## TASK STATEMENT
Copy the lines of the records from the one containing "Image resolution: width=850" through the end of the records, inclusive.

(Word and element pointing entries)
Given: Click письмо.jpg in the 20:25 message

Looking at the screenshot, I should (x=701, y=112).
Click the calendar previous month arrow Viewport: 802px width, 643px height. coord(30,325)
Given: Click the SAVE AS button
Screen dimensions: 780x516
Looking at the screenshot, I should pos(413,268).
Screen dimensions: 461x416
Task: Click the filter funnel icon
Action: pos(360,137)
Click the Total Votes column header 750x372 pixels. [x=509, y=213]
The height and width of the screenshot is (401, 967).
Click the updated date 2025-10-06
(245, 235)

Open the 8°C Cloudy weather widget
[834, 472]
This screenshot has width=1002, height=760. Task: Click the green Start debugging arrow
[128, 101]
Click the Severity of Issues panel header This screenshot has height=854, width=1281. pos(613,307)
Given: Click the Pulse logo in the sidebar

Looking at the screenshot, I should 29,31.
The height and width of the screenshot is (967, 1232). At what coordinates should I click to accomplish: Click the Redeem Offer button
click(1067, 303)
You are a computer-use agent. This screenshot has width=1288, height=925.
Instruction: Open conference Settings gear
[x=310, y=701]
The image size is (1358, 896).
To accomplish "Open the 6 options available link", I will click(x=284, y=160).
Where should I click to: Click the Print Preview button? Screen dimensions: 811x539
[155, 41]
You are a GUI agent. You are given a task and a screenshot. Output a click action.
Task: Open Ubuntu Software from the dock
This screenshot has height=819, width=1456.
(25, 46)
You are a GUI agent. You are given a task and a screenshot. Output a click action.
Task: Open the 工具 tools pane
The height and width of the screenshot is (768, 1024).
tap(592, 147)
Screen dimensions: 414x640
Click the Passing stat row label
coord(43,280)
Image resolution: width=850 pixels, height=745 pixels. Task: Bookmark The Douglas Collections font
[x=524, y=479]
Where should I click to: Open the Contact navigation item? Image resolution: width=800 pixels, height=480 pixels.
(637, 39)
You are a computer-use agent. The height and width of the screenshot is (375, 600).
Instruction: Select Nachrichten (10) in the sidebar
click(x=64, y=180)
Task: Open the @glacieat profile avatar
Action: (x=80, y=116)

## REPLY
Image resolution: width=850 pixels, height=745 pixels. Task: Bookmark The Douglas Collections font
[x=524, y=479]
Where should I click to: Open the Contact navigation item? Image resolution: width=800 pixels, height=480 pixels.
(637, 39)
You are a computer-use agent. The height and width of the screenshot is (375, 600).
Instruction: Select Nachrichten (10) in the sidebar
click(x=64, y=180)
Task: Open the @glacieat profile avatar
Action: (x=80, y=116)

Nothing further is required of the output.